Stella Sullivan, Jerusalem Eye, acrylic, 1978
When I was a teenager, one of my best friends, John Richardson, and I took painting lessons from Stella Sullivan. We were her regular students for several years, showing up once a week for a three hour lesson. Lord were we lazy. We would goof off doing involved blind contour drawings, then very slowly paint the still-lifes she had for us. Her pedagogy was so deliberate that it encouraged us to work very very slowly--it enabled the worst procrastination from us. But I have great memories of that time. She was an unusually patient teacher (obviously) and she had an open mind as far as artwork went. Her main thing to paint--her money spinner, as it were--were houses. That was her deal--she called them "house portraits." But she was capable of painting anything, and a lot of what she painted were highly symmetrical hard-edge geometric abstractions.

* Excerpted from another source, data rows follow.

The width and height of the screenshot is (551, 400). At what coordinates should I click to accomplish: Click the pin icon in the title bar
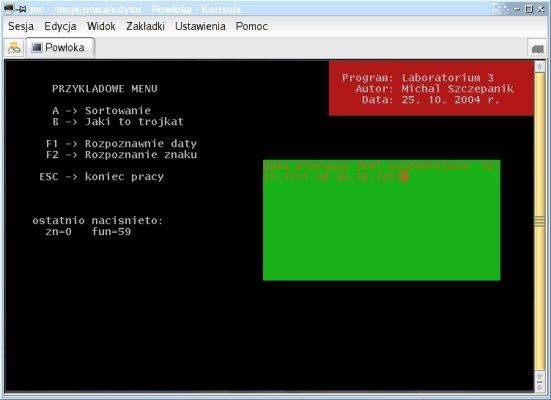coord(22,9)
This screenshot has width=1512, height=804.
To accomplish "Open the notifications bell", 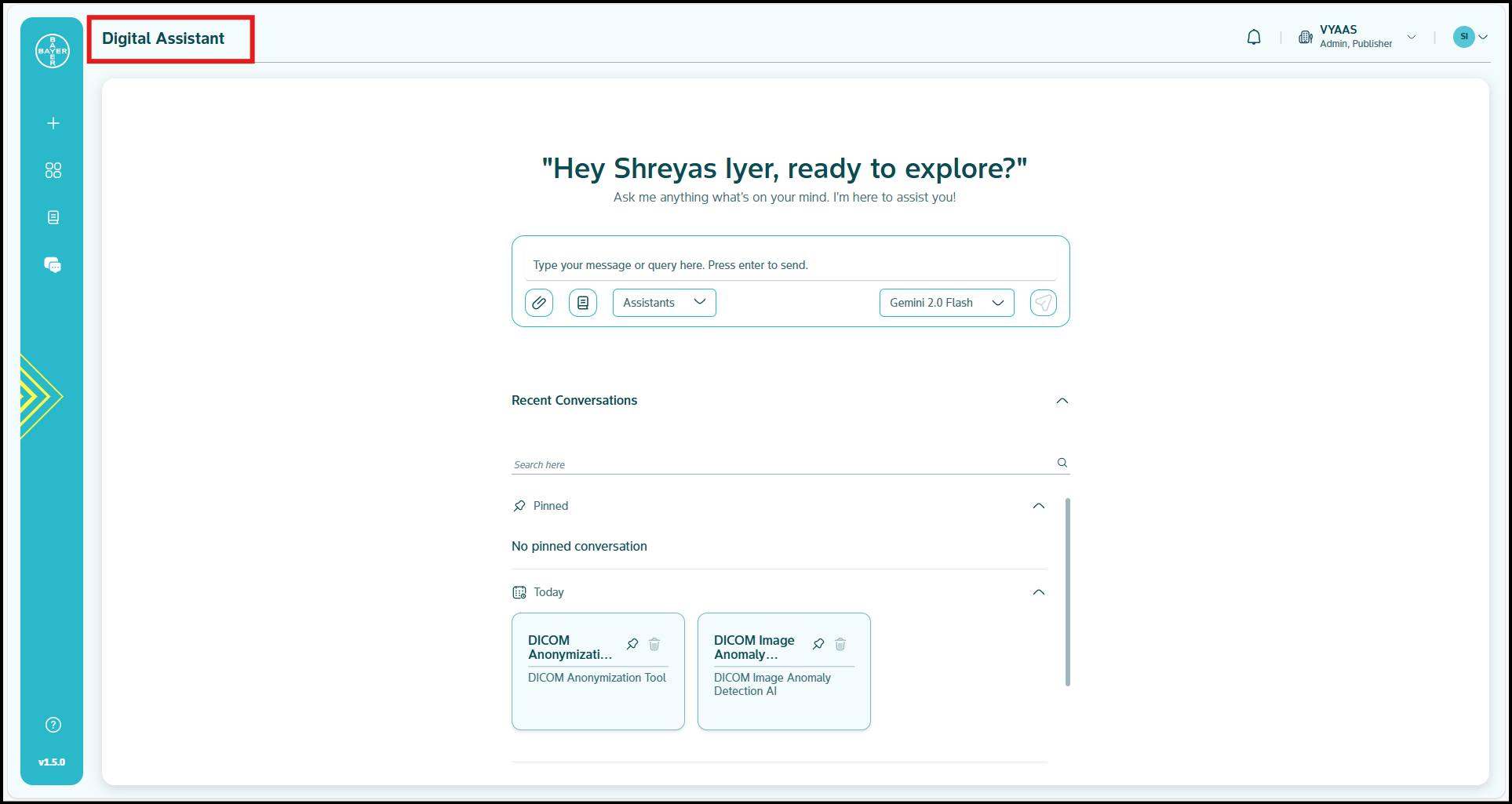I will point(1254,37).
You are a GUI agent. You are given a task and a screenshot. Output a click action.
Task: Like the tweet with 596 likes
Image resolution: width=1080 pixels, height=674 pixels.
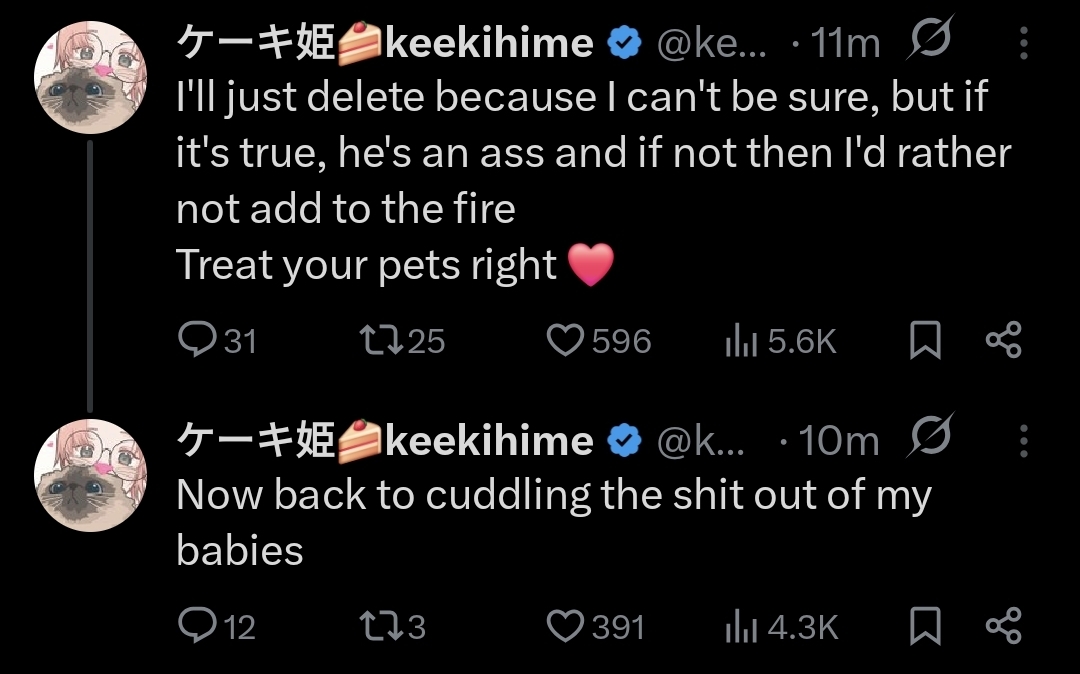(566, 342)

This is a photo of Sullivan in her studio in 1955 (photo by Peter Whitney). I studied with her at the end of the 70s and early 80s.
Stella Sullivan, Ojo, print, 1974
So Stella Sullivan is kind of an important person in my artistic life. That's why I am so happy that she is having an exhibit at William Reaves Fine Art (with Dorothy Hood and Leila McConnell). If you haven't been to William Reaves Fine Art, check it out. Reaves mostly deals with an older generation of Houston and Texas artists, and going to shows there is a real lesson in local art history.
But even if you can't make the show, at least read the catalog--the gallery has put the whole thing online. But it would be better to see them in real life. The show runs from October 15 to November 6, with an opening reception on October 23 and an artists talk on October 30. William Reaves Fine Art is over in Montrose at 2313 Brun St. off of Fairview.